Interestingly, the film actually had multiple final grades. One of these was a full extended colour range colour grade which meant that for those cinemas able to project the Extended Dynamic Range EDR, the team provided a wide gamut source file. Steve Scott was the master colourist on the film who oversaw all the grading of the final versions of the film. “He does incredibly beautiful work, and the sequences going through his hands have the level of finesse you want,” compliments Cirelli.
To handle the complexity of the data for the end sequence, the Luma dev team developed a tool for Maya named Multiverse, it helped extend Maya’s capabilities for loading large amounts of data in Maya. The team felt it would be worth including in the article, because it’s a tool that others out there might find useful and is available to the public.
The Multiverse for Maya tool can be found here. It is being provided by J-Cube, the R&D company of Polygon Pictures, based in Tokyo. “Multiverse is developed by us (J Cube), and Luma purchased a site license. Together we improved certain features to handle even more complexity in Maya” explained J Cube’s CTO, Paolo Berto.
They have released Multiverse for Maya v3.0.5 and Multiverse for KATANA (as a Public Beta) respectively with USD writing and USD reading functionalities on all supported Maya & KATANA versions, on all platforms(win/linux/mac).
This translates to a solution allowing users to write USD files from any Maya version (2015, 2016, 2016.5/ext2, 2017- all platforms); and read them back in KATANA (v2.5) on both KATANA platforms (win/linux).
This is on top of all Alembic I/O features which are already available in these packages.
“It is now possible to visualize very large scenes, – scenes that usually don’t fit in the GPU and that are hard to manage in the viewport or in the renderer, while preserving full hierarchy, granting material assignments, mesh/area lights, attribute overrides and full deformation 3D motion blur” explains Berto.

Multiverse for Maya is sold under a software as a service (SaaS) scheme. There is no initial license fee, instead just a yearly service cost, and there is one month free if you would like to try it.

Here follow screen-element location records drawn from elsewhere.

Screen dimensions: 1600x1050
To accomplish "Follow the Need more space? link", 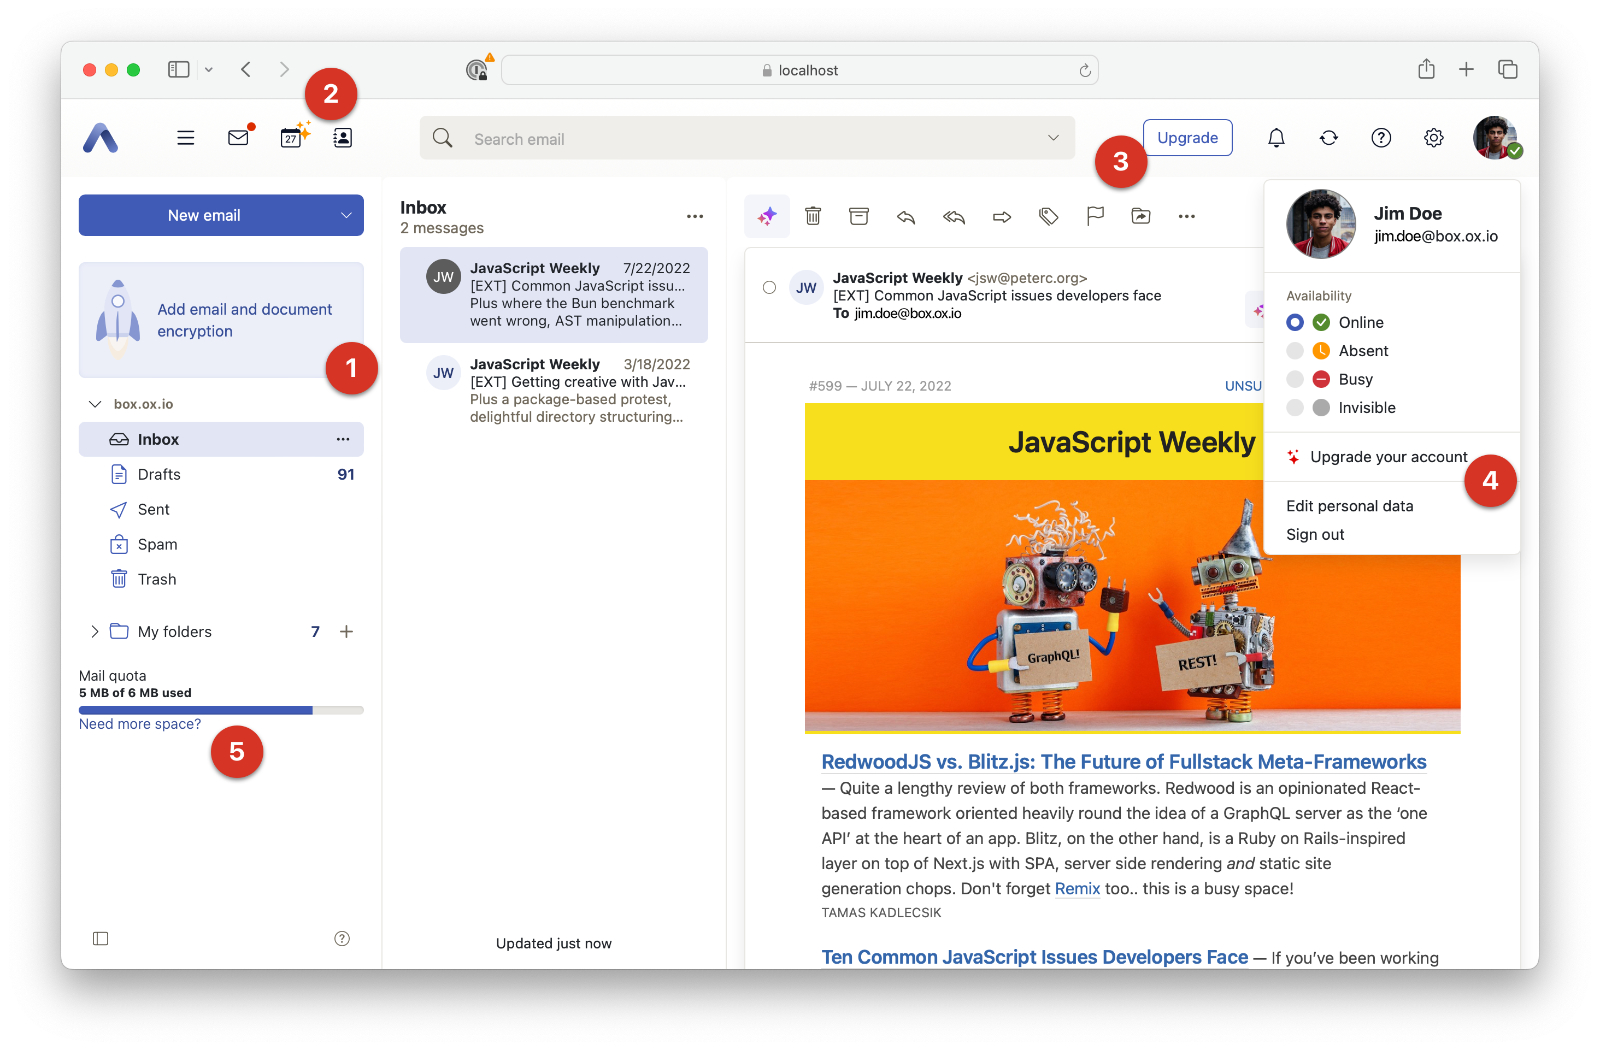I will coord(140,724).
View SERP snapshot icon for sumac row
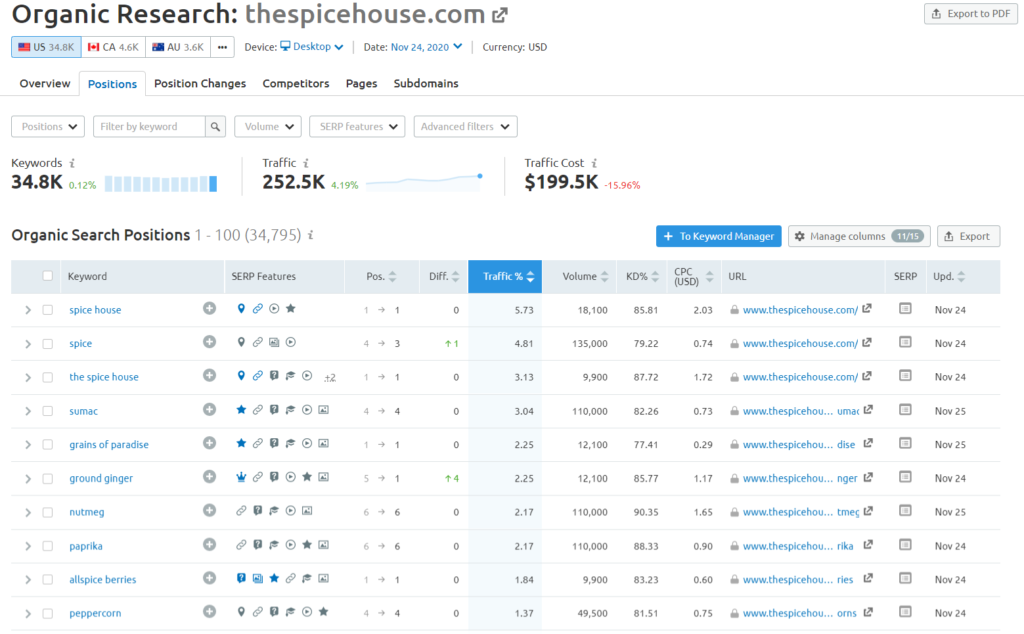This screenshot has width=1024, height=634. [905, 410]
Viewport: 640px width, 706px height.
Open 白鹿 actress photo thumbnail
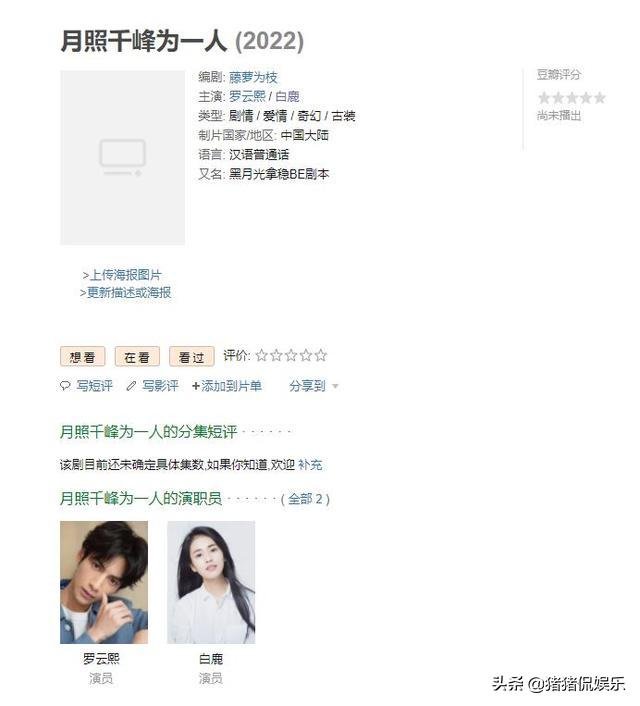pos(211,583)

The team claim that it “vastly outperforms” Maya built-in & 3rd party Alembic tools in all aspects (writing, reading, disk size, memory use, viewport rendering). In particular: “lighting fast reading (speed in the order of 10x faster or more), lower RAM footprint, fast OpenGL Viewport 2.0 drawing. Capable of handling & preserving very complex asset hierarchies with tons of objects, whether static, animated or deforming”.
“There is no tool in the market capable of handling Alembic and USD, in Maya in the proper
way, – not to mention circumventing all the Maya limitations” explains Berto. Multiverse answers this need. It does not load the data in Maya, instead it streams it to the GPU. “We do it as fast as we can and with as little as possible RAM usage. We preserve the hierarchy, and allow users to unpack/pack assets at their please. We render the data procedurally so the Maya scene is always slim”. As a result reading times to open
very complex scenes are very fast compared to Maya geometry and references.